公立学校教員には残業代を支払わない代わりに、教職調整額を上乗せすることを規定した「教育職員給与特別措置法」(給特法)の見直しが議論となる中、自民党の「令和の教育人材確保実現プラン」が5月に公表されました。給特法の基本的な枠組みは維持しつつ、現在は給料月額の4%の教職調整額を10%以上に増額することなどを打ち出しています。狙いはどんなところにあるのでしょう。提言をまとめた特命委員会の委員長で、元文部科学相の萩生田光一・自民党政務調査会長に聞きました。併せて、文科相の諮問機関・中央教育審議会の「質の高い教師の確保特別部会」が8月末に出した緊急提言の概要をお伝えします。
萩生田光一さんインタビュー
1963年8月、東京生まれ。八王子市議、東京都議を経て、2003年11月の衆院選で初当選し、現在6期目。内閣官房副長官、内閣人事局長、自民党幹事長代行などを歴任し、2019年に文科相、2021年に経済産業相に就任。2022年から党政調会長。趣味は映画鑑賞、スポーツ観戦。

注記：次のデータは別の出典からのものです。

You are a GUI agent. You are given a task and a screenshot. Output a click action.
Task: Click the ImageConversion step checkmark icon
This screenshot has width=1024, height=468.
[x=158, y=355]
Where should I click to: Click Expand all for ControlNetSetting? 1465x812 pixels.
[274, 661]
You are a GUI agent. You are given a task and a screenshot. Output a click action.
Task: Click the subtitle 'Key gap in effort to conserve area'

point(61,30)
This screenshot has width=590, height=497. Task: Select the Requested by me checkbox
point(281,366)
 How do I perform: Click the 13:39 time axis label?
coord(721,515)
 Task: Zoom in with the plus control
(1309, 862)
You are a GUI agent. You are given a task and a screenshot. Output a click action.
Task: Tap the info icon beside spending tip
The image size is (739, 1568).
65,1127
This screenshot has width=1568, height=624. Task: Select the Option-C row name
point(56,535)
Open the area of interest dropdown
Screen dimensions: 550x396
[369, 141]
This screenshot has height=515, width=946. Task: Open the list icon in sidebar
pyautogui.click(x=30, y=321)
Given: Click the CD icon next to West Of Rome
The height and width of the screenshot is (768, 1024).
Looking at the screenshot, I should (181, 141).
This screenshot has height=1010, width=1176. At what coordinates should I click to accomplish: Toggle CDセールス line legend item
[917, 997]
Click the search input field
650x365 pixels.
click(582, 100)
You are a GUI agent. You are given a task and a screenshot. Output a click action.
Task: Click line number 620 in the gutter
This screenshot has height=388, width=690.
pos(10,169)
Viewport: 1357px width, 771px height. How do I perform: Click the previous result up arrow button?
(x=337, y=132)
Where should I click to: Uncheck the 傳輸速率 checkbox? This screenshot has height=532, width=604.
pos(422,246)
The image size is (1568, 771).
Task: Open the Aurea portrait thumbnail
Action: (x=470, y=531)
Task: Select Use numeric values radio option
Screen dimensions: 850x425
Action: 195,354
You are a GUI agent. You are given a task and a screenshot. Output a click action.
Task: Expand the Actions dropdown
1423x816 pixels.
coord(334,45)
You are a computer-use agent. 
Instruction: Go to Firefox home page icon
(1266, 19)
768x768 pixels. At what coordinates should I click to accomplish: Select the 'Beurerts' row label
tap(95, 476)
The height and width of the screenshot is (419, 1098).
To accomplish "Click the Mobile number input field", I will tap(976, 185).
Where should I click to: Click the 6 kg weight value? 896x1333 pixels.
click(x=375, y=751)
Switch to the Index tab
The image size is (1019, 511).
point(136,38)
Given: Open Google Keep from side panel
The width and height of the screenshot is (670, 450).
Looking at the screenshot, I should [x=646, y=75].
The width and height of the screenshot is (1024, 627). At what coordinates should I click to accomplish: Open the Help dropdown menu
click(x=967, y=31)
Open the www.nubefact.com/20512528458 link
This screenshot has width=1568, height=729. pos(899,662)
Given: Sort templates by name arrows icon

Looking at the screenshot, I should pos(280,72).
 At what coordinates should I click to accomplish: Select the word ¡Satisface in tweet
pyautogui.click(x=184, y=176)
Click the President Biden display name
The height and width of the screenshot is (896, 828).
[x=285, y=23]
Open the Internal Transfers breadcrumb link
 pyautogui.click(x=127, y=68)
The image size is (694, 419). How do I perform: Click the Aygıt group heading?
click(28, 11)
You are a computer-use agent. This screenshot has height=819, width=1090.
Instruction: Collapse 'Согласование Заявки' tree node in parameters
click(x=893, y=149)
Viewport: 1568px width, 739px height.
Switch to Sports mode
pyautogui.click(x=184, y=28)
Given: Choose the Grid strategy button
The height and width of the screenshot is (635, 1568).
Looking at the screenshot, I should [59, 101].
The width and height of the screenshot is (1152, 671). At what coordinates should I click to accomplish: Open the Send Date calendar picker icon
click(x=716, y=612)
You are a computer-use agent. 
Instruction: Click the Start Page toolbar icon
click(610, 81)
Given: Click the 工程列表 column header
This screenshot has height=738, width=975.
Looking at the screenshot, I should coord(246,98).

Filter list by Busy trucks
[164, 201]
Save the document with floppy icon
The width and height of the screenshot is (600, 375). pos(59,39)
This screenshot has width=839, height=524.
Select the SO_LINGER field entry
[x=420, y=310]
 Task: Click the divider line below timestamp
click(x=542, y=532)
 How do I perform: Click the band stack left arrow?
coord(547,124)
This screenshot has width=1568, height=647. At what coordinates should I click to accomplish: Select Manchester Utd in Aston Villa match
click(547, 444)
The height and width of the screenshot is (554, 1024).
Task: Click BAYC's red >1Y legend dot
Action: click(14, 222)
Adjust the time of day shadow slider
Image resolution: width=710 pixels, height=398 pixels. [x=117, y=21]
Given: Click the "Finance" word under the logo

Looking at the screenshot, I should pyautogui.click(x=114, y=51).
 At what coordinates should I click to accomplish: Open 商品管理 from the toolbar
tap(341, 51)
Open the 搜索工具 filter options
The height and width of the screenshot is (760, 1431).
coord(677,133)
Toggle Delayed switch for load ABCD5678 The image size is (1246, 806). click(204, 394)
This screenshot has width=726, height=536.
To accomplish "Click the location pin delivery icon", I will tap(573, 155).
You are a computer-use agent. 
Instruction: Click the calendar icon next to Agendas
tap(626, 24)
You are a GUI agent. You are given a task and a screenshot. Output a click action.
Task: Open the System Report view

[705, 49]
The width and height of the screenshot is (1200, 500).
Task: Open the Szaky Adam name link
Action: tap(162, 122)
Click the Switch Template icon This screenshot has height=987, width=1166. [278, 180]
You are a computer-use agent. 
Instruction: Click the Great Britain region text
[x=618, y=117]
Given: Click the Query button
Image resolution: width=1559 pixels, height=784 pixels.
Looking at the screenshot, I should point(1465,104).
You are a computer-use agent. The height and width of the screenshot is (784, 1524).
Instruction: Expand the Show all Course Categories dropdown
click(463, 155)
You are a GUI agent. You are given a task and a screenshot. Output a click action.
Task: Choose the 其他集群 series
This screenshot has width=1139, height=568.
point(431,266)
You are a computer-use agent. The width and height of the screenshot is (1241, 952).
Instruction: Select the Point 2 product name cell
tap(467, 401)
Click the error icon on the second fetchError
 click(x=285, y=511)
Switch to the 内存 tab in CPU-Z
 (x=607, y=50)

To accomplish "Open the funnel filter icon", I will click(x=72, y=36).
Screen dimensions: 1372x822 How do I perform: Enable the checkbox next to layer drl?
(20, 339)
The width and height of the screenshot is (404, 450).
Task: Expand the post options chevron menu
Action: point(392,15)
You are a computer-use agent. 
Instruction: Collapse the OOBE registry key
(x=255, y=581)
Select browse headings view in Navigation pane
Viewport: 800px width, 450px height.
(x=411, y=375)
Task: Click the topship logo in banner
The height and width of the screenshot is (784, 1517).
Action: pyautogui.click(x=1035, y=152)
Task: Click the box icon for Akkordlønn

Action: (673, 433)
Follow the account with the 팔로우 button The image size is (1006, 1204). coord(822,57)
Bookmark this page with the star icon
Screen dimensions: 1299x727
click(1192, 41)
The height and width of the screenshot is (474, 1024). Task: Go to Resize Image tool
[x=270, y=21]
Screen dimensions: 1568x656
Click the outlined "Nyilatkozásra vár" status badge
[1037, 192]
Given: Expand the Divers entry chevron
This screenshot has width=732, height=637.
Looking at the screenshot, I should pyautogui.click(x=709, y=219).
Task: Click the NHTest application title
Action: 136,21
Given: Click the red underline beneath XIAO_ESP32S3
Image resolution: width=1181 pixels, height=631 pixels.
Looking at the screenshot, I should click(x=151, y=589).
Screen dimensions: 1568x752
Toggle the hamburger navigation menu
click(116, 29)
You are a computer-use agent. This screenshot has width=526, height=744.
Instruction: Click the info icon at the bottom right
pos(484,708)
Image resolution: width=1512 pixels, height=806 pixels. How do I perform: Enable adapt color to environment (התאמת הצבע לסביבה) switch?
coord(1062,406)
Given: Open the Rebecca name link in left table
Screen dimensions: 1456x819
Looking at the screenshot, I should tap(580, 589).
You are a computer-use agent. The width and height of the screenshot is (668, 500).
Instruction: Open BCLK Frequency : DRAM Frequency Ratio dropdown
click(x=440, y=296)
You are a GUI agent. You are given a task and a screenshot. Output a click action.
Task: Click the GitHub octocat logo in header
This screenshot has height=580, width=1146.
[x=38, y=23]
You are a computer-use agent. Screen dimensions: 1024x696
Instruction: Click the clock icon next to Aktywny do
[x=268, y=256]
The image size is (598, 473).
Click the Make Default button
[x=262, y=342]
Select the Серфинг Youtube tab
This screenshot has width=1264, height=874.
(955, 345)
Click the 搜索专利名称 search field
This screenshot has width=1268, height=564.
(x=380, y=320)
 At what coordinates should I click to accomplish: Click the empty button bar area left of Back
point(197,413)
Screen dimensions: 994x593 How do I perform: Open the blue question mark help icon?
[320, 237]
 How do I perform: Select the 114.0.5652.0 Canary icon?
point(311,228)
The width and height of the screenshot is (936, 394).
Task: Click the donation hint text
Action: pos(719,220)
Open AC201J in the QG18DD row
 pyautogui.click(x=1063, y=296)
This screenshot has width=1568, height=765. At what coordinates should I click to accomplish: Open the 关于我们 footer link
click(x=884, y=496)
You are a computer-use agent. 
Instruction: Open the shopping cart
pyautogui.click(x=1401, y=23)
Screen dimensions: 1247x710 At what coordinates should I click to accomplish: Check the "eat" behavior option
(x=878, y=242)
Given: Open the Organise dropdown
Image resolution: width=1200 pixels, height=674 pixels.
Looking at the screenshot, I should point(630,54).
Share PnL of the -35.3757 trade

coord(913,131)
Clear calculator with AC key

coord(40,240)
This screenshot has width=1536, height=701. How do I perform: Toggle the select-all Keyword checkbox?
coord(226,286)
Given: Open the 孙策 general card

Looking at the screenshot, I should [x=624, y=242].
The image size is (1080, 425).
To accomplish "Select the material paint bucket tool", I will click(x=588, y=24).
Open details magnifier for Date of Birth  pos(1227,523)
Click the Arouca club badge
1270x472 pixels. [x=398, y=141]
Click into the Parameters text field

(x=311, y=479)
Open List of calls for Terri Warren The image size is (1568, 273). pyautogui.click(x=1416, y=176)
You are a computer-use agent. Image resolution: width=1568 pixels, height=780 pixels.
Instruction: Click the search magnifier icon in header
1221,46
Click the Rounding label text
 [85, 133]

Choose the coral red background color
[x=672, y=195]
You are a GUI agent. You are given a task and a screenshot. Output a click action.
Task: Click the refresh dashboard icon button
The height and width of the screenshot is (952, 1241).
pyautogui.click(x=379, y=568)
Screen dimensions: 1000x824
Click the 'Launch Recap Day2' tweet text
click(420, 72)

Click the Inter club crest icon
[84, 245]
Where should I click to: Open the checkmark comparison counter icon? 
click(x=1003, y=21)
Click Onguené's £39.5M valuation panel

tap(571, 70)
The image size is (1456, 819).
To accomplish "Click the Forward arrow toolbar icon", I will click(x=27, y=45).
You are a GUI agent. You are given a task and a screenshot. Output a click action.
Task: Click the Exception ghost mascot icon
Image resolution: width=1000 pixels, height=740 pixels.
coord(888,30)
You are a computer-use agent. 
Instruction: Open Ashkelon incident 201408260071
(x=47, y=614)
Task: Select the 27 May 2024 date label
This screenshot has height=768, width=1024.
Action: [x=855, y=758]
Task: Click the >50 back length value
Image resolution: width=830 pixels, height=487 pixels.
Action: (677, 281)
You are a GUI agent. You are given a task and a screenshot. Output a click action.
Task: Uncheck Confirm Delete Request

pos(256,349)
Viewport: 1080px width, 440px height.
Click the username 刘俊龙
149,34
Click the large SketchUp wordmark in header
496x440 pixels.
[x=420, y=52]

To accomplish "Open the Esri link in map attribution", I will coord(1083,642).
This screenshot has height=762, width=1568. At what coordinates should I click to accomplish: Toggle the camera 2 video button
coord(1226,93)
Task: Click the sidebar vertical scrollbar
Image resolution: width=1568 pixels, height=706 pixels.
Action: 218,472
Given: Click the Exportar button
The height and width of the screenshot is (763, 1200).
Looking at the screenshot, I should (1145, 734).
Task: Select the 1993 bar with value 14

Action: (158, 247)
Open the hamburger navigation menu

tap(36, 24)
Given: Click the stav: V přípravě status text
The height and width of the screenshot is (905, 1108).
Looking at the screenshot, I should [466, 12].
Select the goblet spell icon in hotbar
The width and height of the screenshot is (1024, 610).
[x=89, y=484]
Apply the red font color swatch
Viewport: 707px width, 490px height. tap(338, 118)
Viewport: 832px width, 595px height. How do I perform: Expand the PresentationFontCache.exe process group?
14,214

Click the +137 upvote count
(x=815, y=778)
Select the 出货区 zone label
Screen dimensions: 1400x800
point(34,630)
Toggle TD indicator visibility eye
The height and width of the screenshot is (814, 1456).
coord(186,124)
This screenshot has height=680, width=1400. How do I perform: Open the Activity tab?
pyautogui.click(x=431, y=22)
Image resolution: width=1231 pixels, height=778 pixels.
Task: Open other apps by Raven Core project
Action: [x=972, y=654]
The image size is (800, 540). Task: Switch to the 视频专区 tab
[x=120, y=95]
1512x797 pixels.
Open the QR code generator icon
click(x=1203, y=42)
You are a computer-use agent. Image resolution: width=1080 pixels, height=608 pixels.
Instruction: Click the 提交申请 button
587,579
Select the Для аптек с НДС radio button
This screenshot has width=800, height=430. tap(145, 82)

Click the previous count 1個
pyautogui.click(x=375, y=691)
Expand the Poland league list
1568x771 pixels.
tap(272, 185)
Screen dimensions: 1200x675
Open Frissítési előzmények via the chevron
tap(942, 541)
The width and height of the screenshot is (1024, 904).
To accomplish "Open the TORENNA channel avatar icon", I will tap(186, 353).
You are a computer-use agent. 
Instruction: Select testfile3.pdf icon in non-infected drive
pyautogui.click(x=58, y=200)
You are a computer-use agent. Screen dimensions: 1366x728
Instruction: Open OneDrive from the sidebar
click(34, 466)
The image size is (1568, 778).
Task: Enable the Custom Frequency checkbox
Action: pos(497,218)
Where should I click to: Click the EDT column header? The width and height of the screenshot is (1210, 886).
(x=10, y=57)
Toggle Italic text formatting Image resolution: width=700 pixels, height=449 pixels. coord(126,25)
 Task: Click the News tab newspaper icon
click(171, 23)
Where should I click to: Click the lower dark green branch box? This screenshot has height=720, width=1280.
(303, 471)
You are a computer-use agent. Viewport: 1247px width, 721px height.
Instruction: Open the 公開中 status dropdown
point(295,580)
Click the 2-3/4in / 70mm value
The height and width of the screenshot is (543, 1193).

――中教審部会の緊急提言について、どんな点に注目しましたか
できることを直ちに行うという考えの下、国や都道府県、市町村、各学校などがそれぞれ主体的に取り組むべきであること、また保護者や地域住民、企業など社会全体が一丸となって対応していく重要性が示されているな、と思いました。私たちもスピード感をもって改革を進めるべきだと考えていますので、軌を一にするものと受け止めています。
小学校高学年での教科担任制の強化、教員業務支援員の全小中学校への配置をはじめとした支援スタッフの充実、主任手当や管理職手当の額など処遇の改善といった内容は、私たちの特命委員会の提言を具体策にしたものでもあります。